- Theatrical movie poster
- Directed by: Ruggero Gabbai
- Written by: Ruggero Gabbai; Francesca Olga Hasbani; Elliot Malki; Chiara Passoni;
- Produced by: Elliot Malki
- Cinematography: Massimo Schiavon, Emilio Giliberti
- Edited by: Cristian Dondi; Francesca Olga Hasbani;
- Production company: Forma International
- Release dates: December 2015 (Jerusalem Film Festival); June 2016 (Italy); August 2016 (Israel);
- Running time: 64 minutes
- Country: Italy
- Languages: Italian; English; French;

= Starting Over Again (2015 film) =

For the 1980 Dolly Parton song of the same name see Starting Over Again.

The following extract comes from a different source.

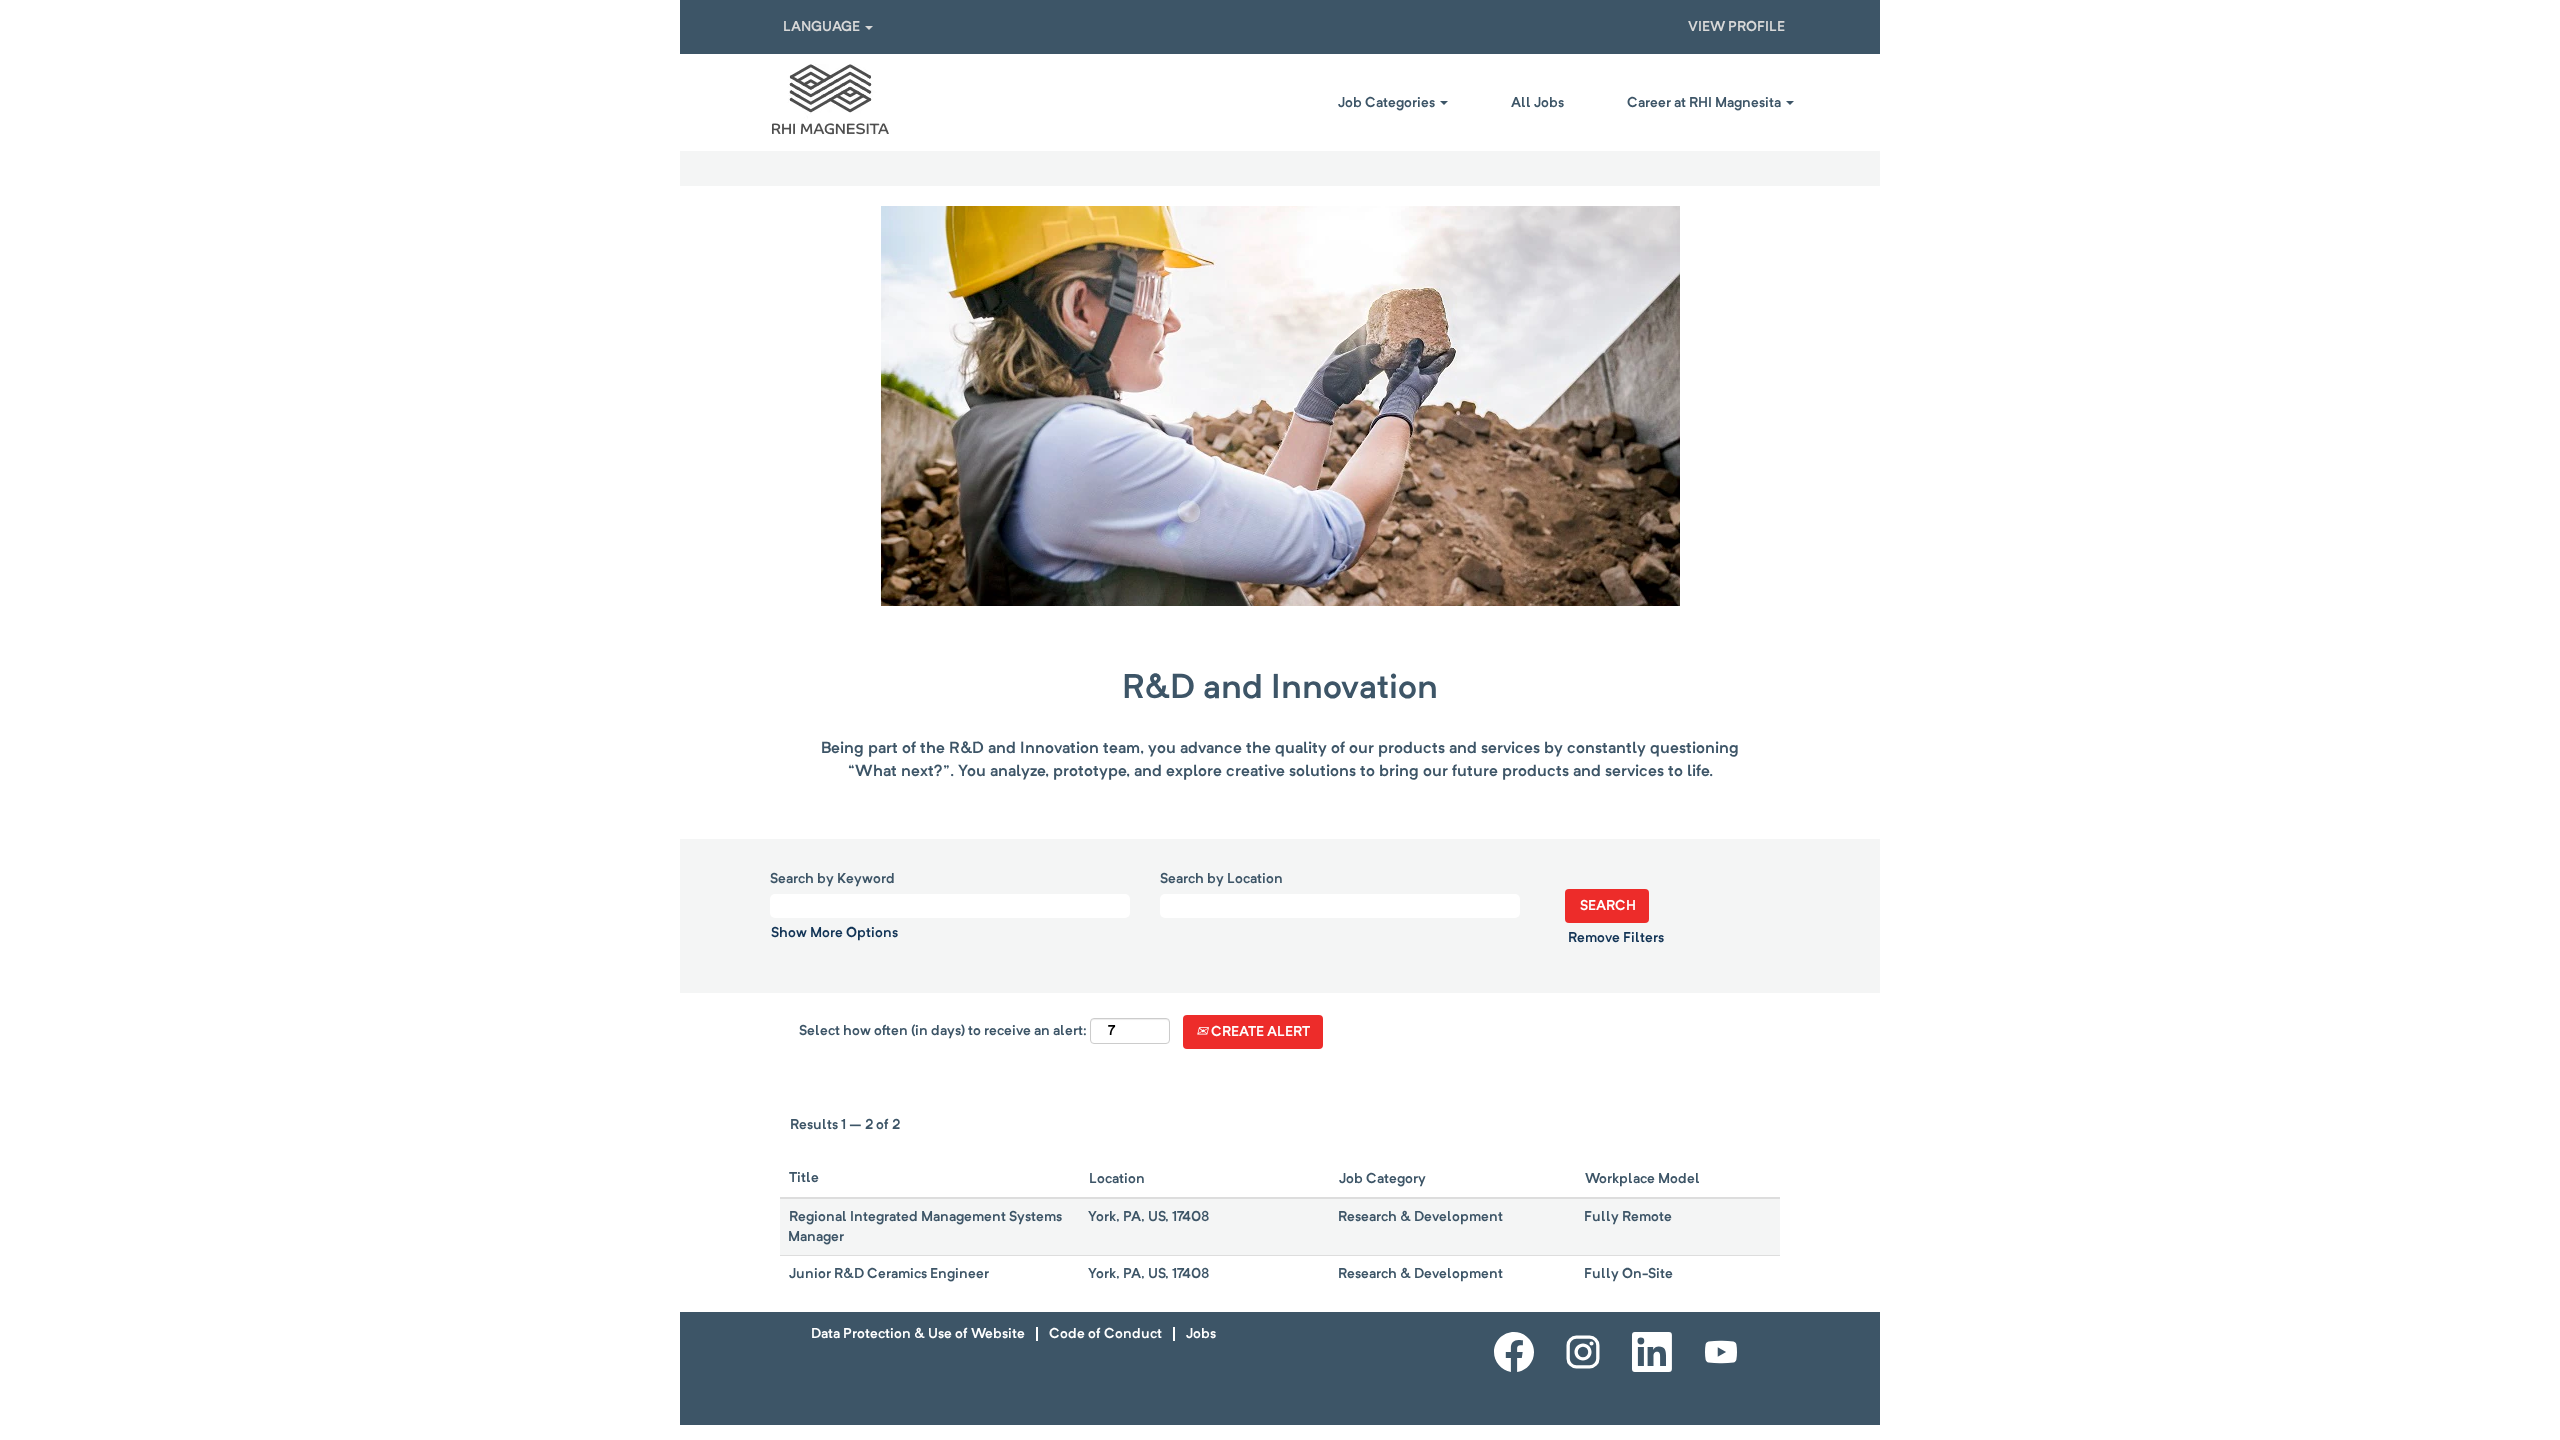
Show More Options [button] (834, 933)
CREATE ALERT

Starting Over Again is a 2015 documentary film directed by Ruggero Gabbai and produced by Elliot Malki. The film is about the exodus of the Egyptian Jews between 1948 and 1956. Filming took place in Paris, London, Milan, New York City, Washington, Tel Aviv, and Jerusalem, starting in 2014. The documentary was selected at the Jerusalem Film Festival of 2015.

==Synopsis==

Before 1948 kids received a cosmopolitan education and in Cairo there were 33 different schools: the Italian, French, English, Greek, Protestant, Catholic, Jewish, among many others.

The Jews of Egypt and many Europeans were permanently expelled from the country. Twenty pounds to survive were given to each person by the police authorities.